Basic Script Structure
A well-structured script has:
- Comment-based help (optional but professional)
- Parameter block (if script accepts parameters)
- Script logic
<#
.SYNOPSIS
Backs up important directories to a specified location.
.DESCRIPTION
Creates compressed archives of specified source directories and saves them
to a backup location with timestamps. Includes logging and error handling.
.PARAMETER SourcePaths
Array of directory paths to back up.
.PARAMETER BackupLocation
Destination directory for backup archives.
.PARAMETER RetainDays
Number of days to retain old backups.
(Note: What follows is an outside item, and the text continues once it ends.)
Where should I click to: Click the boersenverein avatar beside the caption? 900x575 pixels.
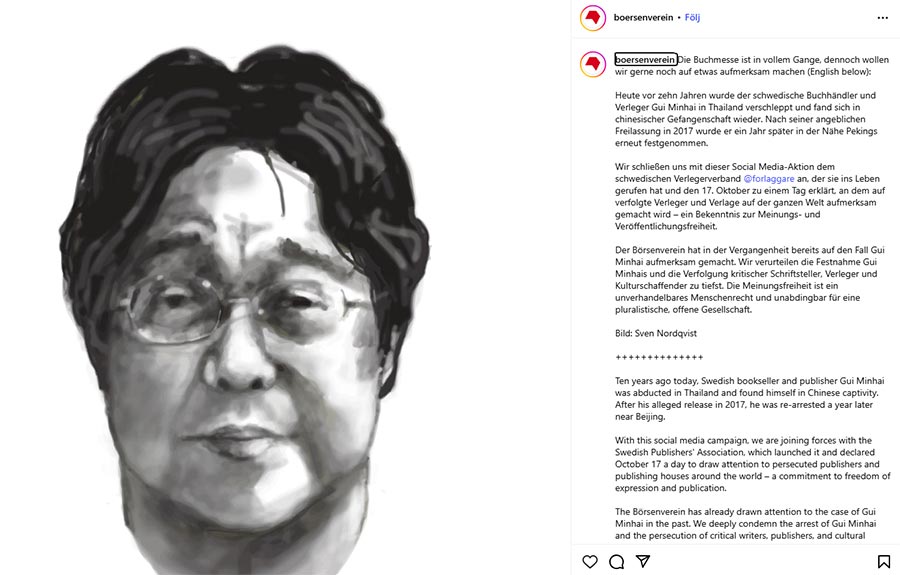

Older backups are automatically deleted.
Default is 30 days.
.EXAMPLE
.\Backup-Directories.ps1 -SourcePaths "C:\Projects","C:\Documents" -BackupLocation "D:\Backups"
.EXAMPLE
.\Backup-Directories.ps1 -SourcePaths "C:\Projects" -BackupLocation "D:\Backups" -RetainDays 60
.NOTES
Author: Your Name
Date: 2025-01-15
#>
[CmdletBinding(SupportsShouldProcess)]
param(
[Parameter(Mandatory)]
[ValidateScript({ Test-Path $_ -PathType Container })]
[string[]]$SourcePaths,
[Parameter(Mandatory)]
[string]$BackupLocation,
[Parameter()]
[ValidateRange(1, 365)]
[int]$RetainDays = 30
)
# Script logic begins
$timestamp = Get-Date -Format "yyyy-MM-dd_HH-mm-ss"
# Ensure backup location exists
if (!(Test-Path $BackupLocation)) {
New-Item $BackupLocation -ItemType Directory -Force | Out-Null
}
foreach ($source in $SourcePaths) {
$sourceName = Split-Path $source -Leaf
$archiveName = "${sourceName}_${timestamp}.zip"
$archivePath = Join-Path $BackupLocation $archiveName
if ($PSCmdlet.ShouldProcess($archivePath, "Create backup archive")) {
Write-Host "Backing up $source..." -ForegroundColor Cyan
try {
Compress-Archive -Path $source -DestinationPath $archivePath -CompressionLevel Optimal
Write-Host " ✓ Created $archiveName" -ForegroundColor Green
} catch {
Write-Error "Failed to backup $source: $($_.Exception.Message)"
}
}
}
# Clean up old backups
if ($PSCmdlet.ShouldProcess("Old backups (older than $RetainDays days)", "Delete")) {
$cutoffDate = (Get-Date).AddDays(-$RetainDays)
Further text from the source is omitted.